Edit: one person said me that noone would make 1.6mln bots when there are only 150k-200k users on the platform, like WTF.
the problem is that activity pub is dumb and bad
This, isn’t a problem specific to activity pub, lemmy, or any individual platform in general.
Reddit faces this problem every day. Facebook faces this problem. Twitter faces this problem.
They all do.
And, each platform has to determine the best method for that platform to deal with this issue.
Honestly, I’m interested to see how the federation handles this problem. Thank you for all the attention you’re bringing to it.
My fear is that we might overcorrect by becoming too defederation-happy, which is a fear it seems that you share. However I disagree with your assertion that the federation model is more risky than conventional Reddit-like models. Instance owners have just as many tools (more, in fact) as Reddit does to combat bots on their instance. Plus we have the nuke-from-orbit defederation option.

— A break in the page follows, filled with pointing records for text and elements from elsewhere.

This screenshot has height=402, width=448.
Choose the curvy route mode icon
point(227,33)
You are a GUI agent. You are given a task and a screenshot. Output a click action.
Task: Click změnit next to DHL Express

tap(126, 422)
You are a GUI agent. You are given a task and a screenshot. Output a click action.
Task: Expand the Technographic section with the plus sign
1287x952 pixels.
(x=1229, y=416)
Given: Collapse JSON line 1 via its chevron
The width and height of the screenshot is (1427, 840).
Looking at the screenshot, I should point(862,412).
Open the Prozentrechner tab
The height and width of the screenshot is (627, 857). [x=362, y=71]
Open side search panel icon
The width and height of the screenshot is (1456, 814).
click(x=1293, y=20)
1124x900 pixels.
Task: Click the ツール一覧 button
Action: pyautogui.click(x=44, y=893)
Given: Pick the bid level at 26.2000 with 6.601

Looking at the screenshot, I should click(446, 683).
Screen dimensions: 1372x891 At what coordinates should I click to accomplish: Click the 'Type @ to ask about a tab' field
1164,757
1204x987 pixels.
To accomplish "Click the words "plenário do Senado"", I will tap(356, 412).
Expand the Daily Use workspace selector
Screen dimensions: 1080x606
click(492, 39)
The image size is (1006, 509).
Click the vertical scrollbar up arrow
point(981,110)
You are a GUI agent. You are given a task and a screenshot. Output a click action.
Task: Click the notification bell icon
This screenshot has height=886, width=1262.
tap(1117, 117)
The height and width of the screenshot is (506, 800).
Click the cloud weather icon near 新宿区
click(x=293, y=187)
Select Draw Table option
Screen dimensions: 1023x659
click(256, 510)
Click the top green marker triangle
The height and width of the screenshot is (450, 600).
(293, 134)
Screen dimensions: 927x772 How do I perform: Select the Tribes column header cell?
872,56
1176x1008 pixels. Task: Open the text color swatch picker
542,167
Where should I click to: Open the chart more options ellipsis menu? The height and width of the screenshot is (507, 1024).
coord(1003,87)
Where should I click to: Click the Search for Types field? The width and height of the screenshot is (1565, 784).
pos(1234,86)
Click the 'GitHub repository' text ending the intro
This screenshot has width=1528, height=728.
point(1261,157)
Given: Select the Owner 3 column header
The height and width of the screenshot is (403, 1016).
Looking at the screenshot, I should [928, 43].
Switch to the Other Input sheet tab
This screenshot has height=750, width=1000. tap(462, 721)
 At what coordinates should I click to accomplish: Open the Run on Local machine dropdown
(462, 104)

Since it seems like most of these bots are coming from established instances (rather than spoofing their own), I agree with you that the right approach seems to be for instance mods to maintain stricter signups (captcha, email verification, application, or other original methods). My hope is that federation will naturally lead to a “survival of the fittest” where more bot-ridden instances will copy the methods of the less bot-ridden instances.
I think an instance should only consider defederation if it’s already being plagued by bot interference from a particular instance. I don’t think defederation should be a pre-emptive action.
- Hiring kids in africa and india to create accounts for 2 cents an hour.
Heads up that this depends on the operation size. Captchas are a solved problem. Commercial software exists that can solve Captchas automatically. You migrate from pay on demand services to computer vision software when it’s financially beneficial.
Computers are cheaper and better at solving Captchas than humans atm, and it doesn’t look like that’s going to change any time soon. As long as you pay attention to your proxies, it’s rare to see solution attempts fail. Some pay on demand services no longer employ people.